The midterms have become the mother of all checks and balances. The default outcome is a shellacking for the White House even though its occupant isn’t on the ballot, and polls suggest today’s voting will be on trend. It’s likely to mean
- a Republican takeover of the lower House;
- gridlock in Congress;
- two lame duck years for Biden; and
- a more granular sense for Americans of how the end of Roe v Wade affects turnout on each side and whether Trump can win in 2024.
Biden’s term so far has been about plodding into headwinds. War, inflation and a continuing pandemic have narrowed his options. His Inflation Reduction Act (IRA) is an historic piece of climate action but he couldn’t even call it that for fear of offending West Virginians. Insofar as these elections are a verdict on his performance it will be one of frustration.
The Senate is a toss-up, but the Republicans have an 83 per cent chance of flipping at least five seats to win control of the House, according to FiveThirtyEight. Other pollsters forecast a 15-seat gain for the GOP.
What would that mean?
Paralysis. Legislation has to pass in both chambers of Congress to become law. A Republican-controlled House would vote down most new laws proposed by Democrats. House Republicans can introduce new bills too, but Biden has a veto on new laws and efforts to repeal old ones.
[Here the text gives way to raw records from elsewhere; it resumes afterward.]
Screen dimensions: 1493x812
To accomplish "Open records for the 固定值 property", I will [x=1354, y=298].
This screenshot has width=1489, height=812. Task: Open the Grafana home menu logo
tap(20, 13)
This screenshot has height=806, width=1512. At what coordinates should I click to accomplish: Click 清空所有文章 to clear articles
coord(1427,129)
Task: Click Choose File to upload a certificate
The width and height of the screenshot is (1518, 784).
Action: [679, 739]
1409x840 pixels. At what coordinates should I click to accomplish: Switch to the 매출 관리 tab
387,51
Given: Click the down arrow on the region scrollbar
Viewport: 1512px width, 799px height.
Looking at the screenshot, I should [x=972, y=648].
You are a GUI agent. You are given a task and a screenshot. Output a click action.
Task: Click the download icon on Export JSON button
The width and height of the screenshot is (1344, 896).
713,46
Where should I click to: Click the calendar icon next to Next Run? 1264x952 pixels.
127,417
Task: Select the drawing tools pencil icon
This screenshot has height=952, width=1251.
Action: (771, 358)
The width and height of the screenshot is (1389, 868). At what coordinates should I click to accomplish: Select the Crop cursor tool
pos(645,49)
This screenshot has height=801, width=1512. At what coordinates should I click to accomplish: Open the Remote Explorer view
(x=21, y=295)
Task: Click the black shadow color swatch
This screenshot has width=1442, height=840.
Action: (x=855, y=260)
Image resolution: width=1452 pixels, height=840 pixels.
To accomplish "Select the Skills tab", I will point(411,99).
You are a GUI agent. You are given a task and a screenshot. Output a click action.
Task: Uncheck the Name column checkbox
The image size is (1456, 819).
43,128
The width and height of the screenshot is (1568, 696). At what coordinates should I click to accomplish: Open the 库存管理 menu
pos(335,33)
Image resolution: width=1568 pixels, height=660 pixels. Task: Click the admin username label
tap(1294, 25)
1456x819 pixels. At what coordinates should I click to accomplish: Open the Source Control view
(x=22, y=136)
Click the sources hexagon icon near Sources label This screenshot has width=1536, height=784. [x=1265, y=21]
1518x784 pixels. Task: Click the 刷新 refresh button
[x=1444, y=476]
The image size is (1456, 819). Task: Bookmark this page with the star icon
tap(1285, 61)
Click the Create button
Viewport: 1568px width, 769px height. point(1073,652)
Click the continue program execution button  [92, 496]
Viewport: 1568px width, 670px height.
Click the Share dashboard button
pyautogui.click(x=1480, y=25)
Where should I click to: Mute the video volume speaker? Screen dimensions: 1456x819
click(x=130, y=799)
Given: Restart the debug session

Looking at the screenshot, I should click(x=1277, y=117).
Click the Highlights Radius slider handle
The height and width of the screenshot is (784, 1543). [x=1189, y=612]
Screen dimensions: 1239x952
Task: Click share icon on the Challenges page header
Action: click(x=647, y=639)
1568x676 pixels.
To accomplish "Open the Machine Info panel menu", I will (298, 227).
Debt poker. Congress sets limits on what the government can borrow and the debt ceiling routinely has to be raised to fund administration plans. That doesn’t mean House minority leader Kevin McCarthy, in his new job as Speaker, wouldn’t use debt-ceiling negotiations to force funding cuts. He’s done it before, ten years ago, when Biden was vice president. This time Medicare (expanded by Obamacare) and clean energy (incentivised by the $369 billion IRA) are thought to be on his hit list.
Oversight. A Republican-led House could stymie implementation of the IRA by alleging wrongdoing, then using its control of the Oversight and Reform Committee to investigate it. Chairmanship of the committee is likely to pass to the Kentucky Republican James Comer, who claims the Democrats’ agenda has opened the door to “waste, fraud, abuse, and mismanagement”. Conspiracy theorists Marjorie Taylor Greene and Lauren Boebert both want spots on the Oversight Committee too. Expect partisan scrutiny of every federal department involved in enacting the IRA.
Other investigations will be launched…
- Hunter Biden. Republicans want formal scrutiny of Joe Biden’s son’s business dealings in China and Ukraine.
- Immigration. Concern about migration across the southern border has been campaign catnip for Republicans, who plan to question Biden’s homeland security secretary so thoroughly he’ll need a “reserved parking spot” on Capitol Hill.
… and scrapped:
- January 6th. The committee running the investigation into the plot to overturn the 2020 election will be disbanded if Republicans take the House.
- Department of Justice. In the wake of the FBI’s raid on Trump’s Mar-a-Lago estate, authorised by attorney general Merrick Garland, McCarthy told Garland to “preserve your documents and clear your calendar”.
There’s also a possibility of impeachment efforts. Despite a lack of evidence of wrongdoing, Republicans have already filed multiple articles of impeachment against leading Democrats, including:
- 9 against Biden;
- 4 against Garland; and
- 1 against Vice President Kamala Harris.
Staying up late?
House races to watch to gauge how it’s going for the Republicans include:
- Virginia – the 7th district was recently redrawn with a new map favouring the Democrats. If Republican candidate Yesli Vega wins against the Democrat incumbent it’ll be a strong sign for the GOP.
- Oregon – Mostly reliably blue, Oregon has a few key seats that could turn red. The 5th district is the most likely to flip: if Lori Chavez-DeRemer wins it’ll be the first time the seat has returned a Republican in 25 years.
Trump says he’ll make a “big” announcement next Tuesday.